Cancer and EA/TEF have brought so much sorrow and challenge and change to my life, have cost so much time and stress and other things I can never reclaim, but I have to admit that the ways they have changed me personally have made me a more compassionate person. More chill on the small stuff, more grateful in the mundane tasks of motherhood, more aware of others' feelings and the precious time with loved ones, more inclined to apologize quickly and much less inclined to take offense or care about petty things. If I could, I would eradicate these cursed diseases from the world, and if I could, I would wish every person on earth the perspective they have brought me. Wishing everyone a day full of love and opportunities to change the world a little bit for the better.

Thursday, January 12, 2017

When Sniffles are Actually Just the Sniffles

She's home with the sniffles today, so extra snuggles and play time are in order. Audrey says Cosmo wanted to go to the ball but then he found out only girls were allowed, so he went in disguise.  Silly Cosmo!


Although Cosmo discovered that there are no footballs at royal balls, Audrey did discover that the word B-A-L-L is found inside the names of many sports. She practiced her letters and sounds today with me playing a cute Cosmo version of hangman on the website CosmoCougar.com. She also learned her vowels, which letters are most common in English words, and which letter always comes after an apostrophe.

There's a saying among special needs parents, that with our kids, a cold is not just a cold, the sniffles are not just the sniffles.  So many of us have seen what is "just a cold" turn into hospitalizations and worse. We've been there and done that too, so it is with no small humility I say: What you see is a little girl with actual normal little sniffles.  And this, friends, is huge.
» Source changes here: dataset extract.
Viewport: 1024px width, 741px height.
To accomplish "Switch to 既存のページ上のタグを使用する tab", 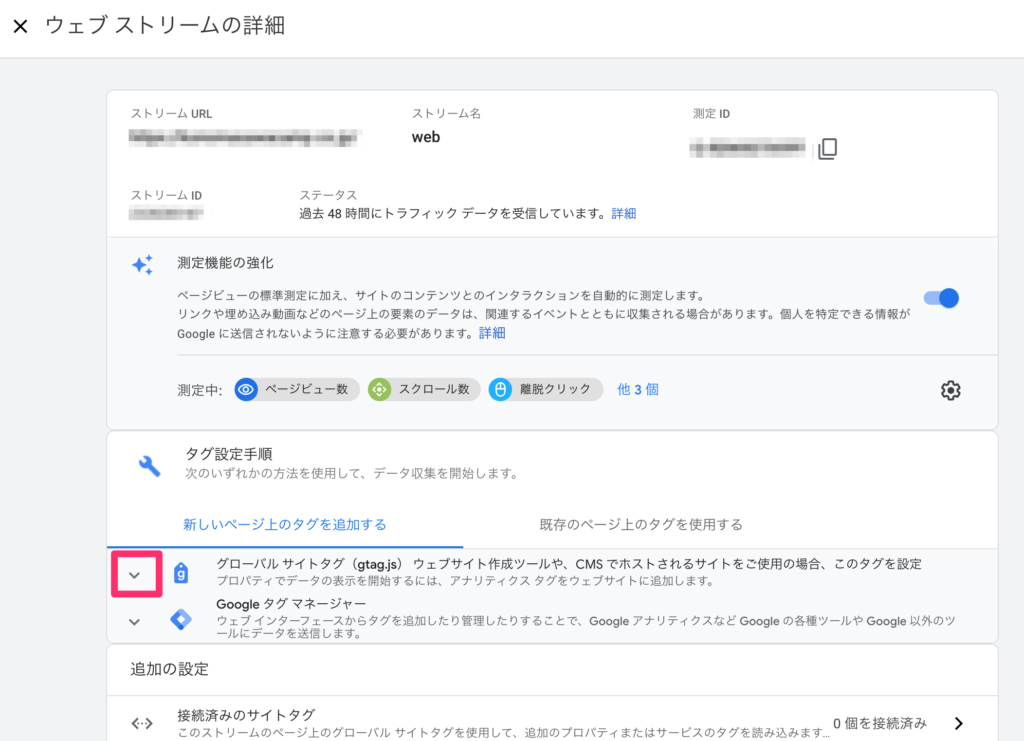I will (641, 524).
She has had the healthiest winter EVER so far.  She even weathered a one day stomach virus at Disney over winter break when we traveled to Orlando for the first time thanks to a very special gift, spent just one day with extra fatigue and needing a stroller, heaving up saliva once in a while for a couple hours but nothing much beyond what other kids deal with.  Don't worry, we took it very easy that day and were careful not to expose others.  With a large family and traveling with extended family sometimes we have to adapt when things are less than ideal, and she was a sweetheart and mostly watched things from her stroller that day snuggling with her blankie or in our arms. And then after an early night's sleep she got her energy back, moved on  with the vacation and had a marvelous time.  It's the first time we've gone on a long airplane trip without bringing a stroller, and her strength and sparkling energy were absolutely inspiring to me. Without her recent surgery, particularly the posterior tracheopexy and the work on her lungs, we'd probably be singing a different song. Feeling thankful in innumerable ways.



Having a blast in bustling Hogsmeade 
at Universal Studios



I've always wanted to see this
lit up for Christmas.
It was just as magical as I'd
imagined.
Ready to ride the Hogwarts Express!

 
 All set for their surprise morning flight to Disneyworld!


On the shuttle to head back for a break and go swimming!

Annnnnnnnd back to reality.  But full of cozy memories!